Why is it so important that Boston Ballet appear at Lincoln Center?
It’s very simple. It’s perception. Well, that is one part. The real reason is that it is the theater where the company looks like the company that it is. And that is true whether it’s us or some other company. I know some of our peers—a little smaller than we are—like Houston Ballet go to the Joyce. I really think it only harms them in the long run. If this is our big coming to New York, we need to look not less than that.
Also, when ballet companies perform at the Joyce, they bring such mediocre repertory—part of it is a taste issue, but it also has to do with fitting smaller dances on that stage.
What do you think about the rep that we’re bringing?
I don’t know, to be honest. You tell me: What were you thinking?
The first program is three New York premieres. William Forsythe’s Second Detail has never been seen in New York. José Martinez just did a premiere for us called Resonance, and he’s from a classical background—really the most talented newcomer choreographer. He’s never done anything in North America. He was one of the best étoiles at the Paris Opera and has worked with everybody, from Pina Bausch to Kylian, and on all the classics. He handles classical material—you know, like [Christopher] Wheeldon was the big promise? He has that caliber of sensitivity. I will continue to use him, so I wanted to showcase him in New York. He did a very intriguing piece, Resonance; I don’t think it’s a masterpiece, but it’s truly captivating, and it serves a great purpose in the program. The last piece is Alexander Ekman’s Cacti. It’s a very different kind of a thing than today’s ballet companies are doing.
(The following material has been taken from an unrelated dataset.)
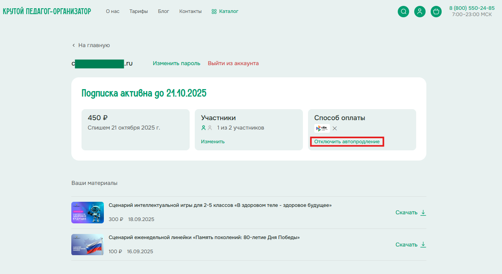Click the Крутой Педагог-Организатор site logo
The image size is (502, 274).
(47, 11)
I saw a snippet of that on YouTube. There were dancers kneeling or standing on platforms. I’m a little nervous about that one!
[Laughs] We’re going to win you over when you see it. It’s about dance criticism. It’s about a dancer being an instrument. It’s not a serious piece, it’s a very smart, clever, funny, entertaining, mind-bending piece. And it really works at the end. When you see the whole thing, it’s, Ah—okay.